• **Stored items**
⁂

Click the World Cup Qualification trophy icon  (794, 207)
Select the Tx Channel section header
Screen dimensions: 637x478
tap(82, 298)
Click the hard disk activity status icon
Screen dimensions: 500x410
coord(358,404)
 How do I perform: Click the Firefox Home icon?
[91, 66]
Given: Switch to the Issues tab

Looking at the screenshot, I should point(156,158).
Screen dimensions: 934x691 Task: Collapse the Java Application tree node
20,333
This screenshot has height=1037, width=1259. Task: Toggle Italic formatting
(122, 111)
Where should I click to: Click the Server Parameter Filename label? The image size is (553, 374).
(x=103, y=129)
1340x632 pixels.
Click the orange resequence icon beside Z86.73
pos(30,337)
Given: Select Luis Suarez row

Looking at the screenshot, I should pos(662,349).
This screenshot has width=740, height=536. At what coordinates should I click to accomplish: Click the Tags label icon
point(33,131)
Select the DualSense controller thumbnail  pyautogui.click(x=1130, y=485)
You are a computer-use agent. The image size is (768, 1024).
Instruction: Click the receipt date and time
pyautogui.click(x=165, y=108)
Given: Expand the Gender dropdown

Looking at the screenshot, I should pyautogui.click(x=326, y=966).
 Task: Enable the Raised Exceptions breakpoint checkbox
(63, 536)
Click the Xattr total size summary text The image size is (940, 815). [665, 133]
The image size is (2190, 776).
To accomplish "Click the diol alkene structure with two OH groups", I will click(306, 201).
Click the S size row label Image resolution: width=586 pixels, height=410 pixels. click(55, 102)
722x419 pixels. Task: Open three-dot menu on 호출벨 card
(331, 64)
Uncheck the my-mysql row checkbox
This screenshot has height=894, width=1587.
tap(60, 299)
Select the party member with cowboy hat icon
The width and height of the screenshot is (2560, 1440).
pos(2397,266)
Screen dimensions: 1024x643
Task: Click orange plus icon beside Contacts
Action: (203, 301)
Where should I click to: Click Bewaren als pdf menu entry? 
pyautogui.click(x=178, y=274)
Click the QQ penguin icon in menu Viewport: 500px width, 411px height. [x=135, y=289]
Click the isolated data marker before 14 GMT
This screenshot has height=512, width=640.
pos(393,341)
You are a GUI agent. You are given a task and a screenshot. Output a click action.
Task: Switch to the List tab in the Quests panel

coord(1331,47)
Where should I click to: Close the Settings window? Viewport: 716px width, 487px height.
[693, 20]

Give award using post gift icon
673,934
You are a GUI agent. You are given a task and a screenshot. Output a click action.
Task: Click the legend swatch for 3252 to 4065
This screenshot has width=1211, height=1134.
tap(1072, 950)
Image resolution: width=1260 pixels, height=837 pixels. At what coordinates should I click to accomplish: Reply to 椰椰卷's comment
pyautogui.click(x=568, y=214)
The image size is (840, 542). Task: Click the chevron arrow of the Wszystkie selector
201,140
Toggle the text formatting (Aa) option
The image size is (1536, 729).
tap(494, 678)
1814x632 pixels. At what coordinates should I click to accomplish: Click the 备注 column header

⁂

• **EXERCISE BRIEF**
Print the line with "Toggle the text formatting (Aa) option" and every line after it in the entries above, exactly as written. Leave out all other lines.

• **OUTPUT**
Toggle the text formatting (Aa) option
The image size is (1536, 729).
tap(494, 678)
1814x632 pixels. At what coordinates should I click to accomplish: Click the 备注 column header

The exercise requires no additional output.